The Republican Study Committee (RSC), in a March 26 policy brief on the health reform law, calls the payment boost a "budget gimmick" and notes that "history has shown that this two-year increase will likely be increased every year after the 'sunset date,' thus hiding the true cost of the provision."
"While many conservatives may believe that physicians in Medicaid should be paid more, many may believe that we should not be expanding this flawed program to begin with."
The RSC also notes that the provision could be seen as "just another SGR," referring to the annual congressional move to stave off physician payment cuts resulting from Medicare's sustainable growth rate.
But primary care stakeholders are already working to mitigate the issue. The American Academy of Family Physicians says that it will be asking lawmakers to extend the provision to cover a longer period. "It is likely that any extension will be of specified duration because of its impact on the federal budget," AAFP writes on its web site. "Nonetheless, physicians are not likely to begin taking Medicaid patients if they know that the higher payment rates are not going to continue. As Medicaid coverage expands, this will create an untenable situation in which more patients will be covered but have no physician practice that can take them," the site adds.
The provision in the final legislation was obviously crafted so as to address fiscal constraints, AAFP President Lori Heim said. Essentially, the legislation expands Medicaid to an estimated 17 or so million people starting in 2014 and as of now the funding is slated to end that same year. If all of these people gain access to physicians at that point, what will happen in 2015? Heim asked.
California HealthCare Foundation
Physician Participation in Medi-Cal
While 90% of California physicians are accepting new patients and 73% accepting new Medicare patients, only 57% reported accepting new Medi-Cal patients.
Medi-Cal patients are concentrated in a small share of practices, with 25% of physicians providing care to 80% of Medi-Cal patients.
Comment: Medicaid, being a welfare program with piddling political support, has been chronically underfunded. Yet, in the reform legislation, expansion of Medicaid eligibility is one of the more salient policies, designed to extend Medicaid coverage to perhaps 17 million more individuals. Will we have enough willing primary care professionals to take care of them?
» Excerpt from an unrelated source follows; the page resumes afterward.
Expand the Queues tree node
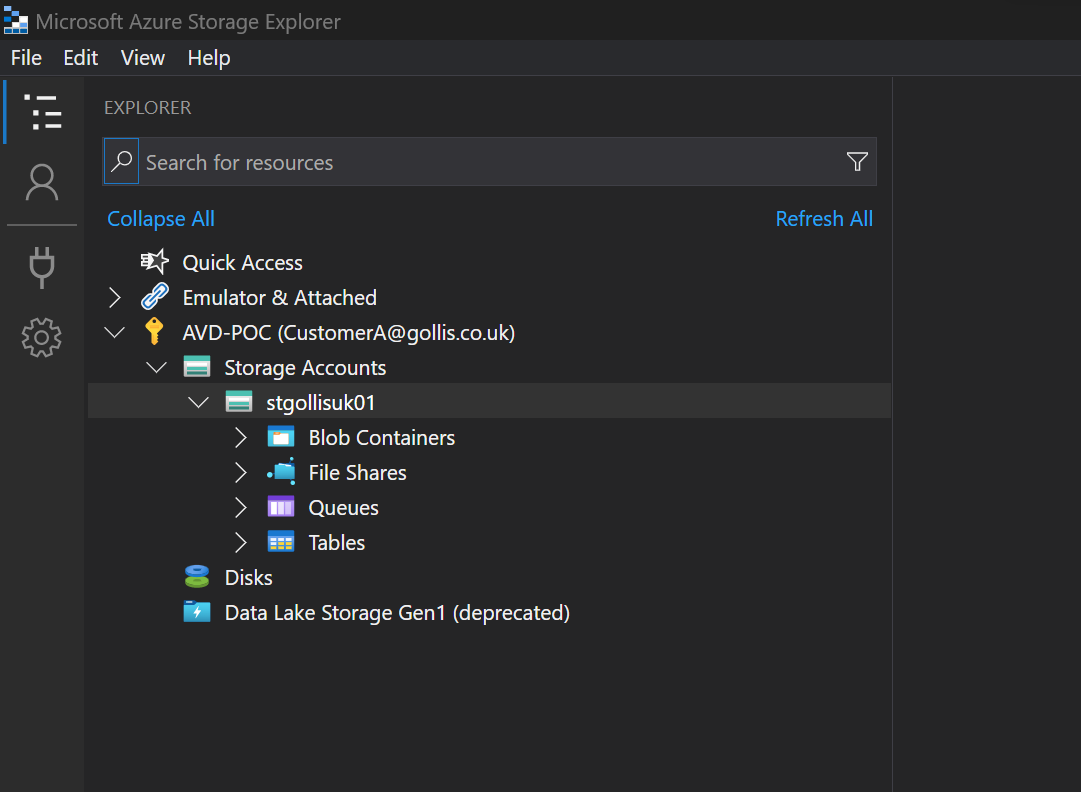The width and height of the screenshot is (1081, 792). click(240, 508)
Close to half of physicians already are unwilling to accept any Medicaid patients at all, and the patients who do receive care tend to be concentrated amongst one-fourth of physicians.
Congress recognized that there would be a reluctance on the part of primary care physicians to absorb this influx of Medicaid patients, so they increased payment rates for primary care services to the same level as Medicare. But the increase is scheduled for only two years merely because an arbitrary federal spending limit constrained the reform policies.
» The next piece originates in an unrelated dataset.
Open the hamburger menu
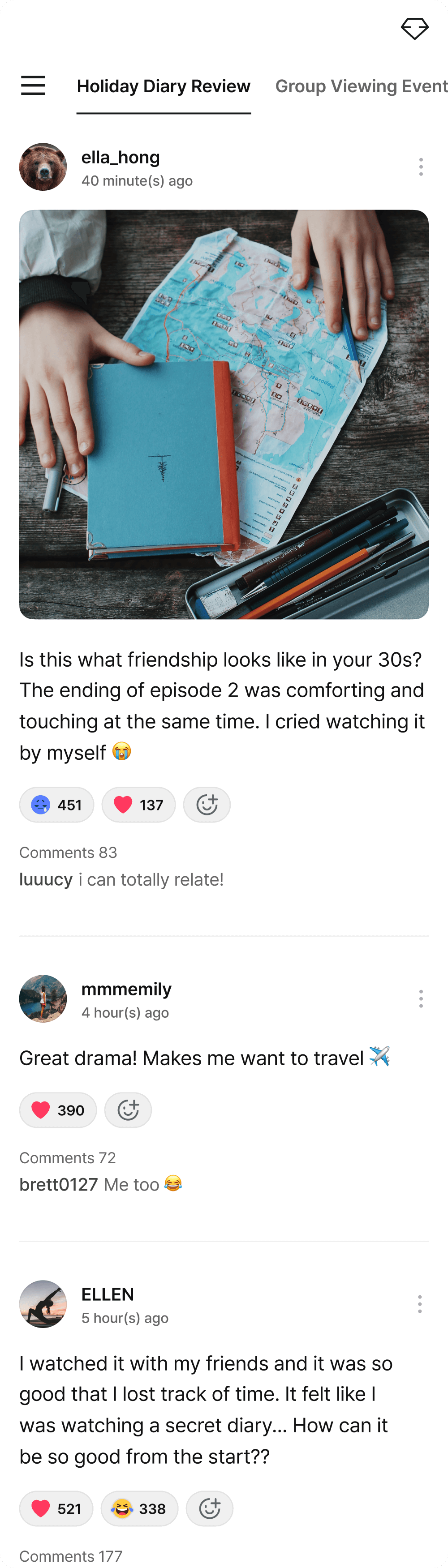448x1568 pixels. coord(33,85)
The increased fees will apply the year before and the first year of the Medicaid expansion. Physicians are already unhappy with the continued uncertainties over the future of Medicare payments since Congress has repeated failed to enact a revision to the SGR formula (sustainable growth rate), without which physicians could see dramatic reductions in Medicare payments. Physicians do not see Congress as reliable partners.
Why would any physician sign up a large number of new Medicaid patients in 2014, if the next year rates will be reduced to levels that already have caused physicians to refuse to participate in the program? It is likely that the one-fourth of physicians who already are dedicated to caring for Medicaid patients will be inundated, and at a time when we already have a serious primary care crisis.
The increased funding for community health centers may provide some relief, but serious logistical problems may impair adequate access - problems such as health center location and transportation to it, the shortage of primary care professionals to staff the centers, and the continual struggle with funding. Also, whether Medicaid patients are seen in primary care practices or community health centers, access to specialized care is very limited, primarily because of a lack of willing providers.
Medicaid is branded with the stigma of being a welfare program because it is a welfare program, quite unlike Medicare which is a social insurance program. Not only is Medicaid humiliating for the patients, it also creates fiscal problems for the health care delivery system because of chronic underfunding.
The Medicaid problem could be eliminated quite easily. It would be much more efficient, equitable, and less costly overall to have a social insurance program that covered absolutely everyone - an improved Medicare for all.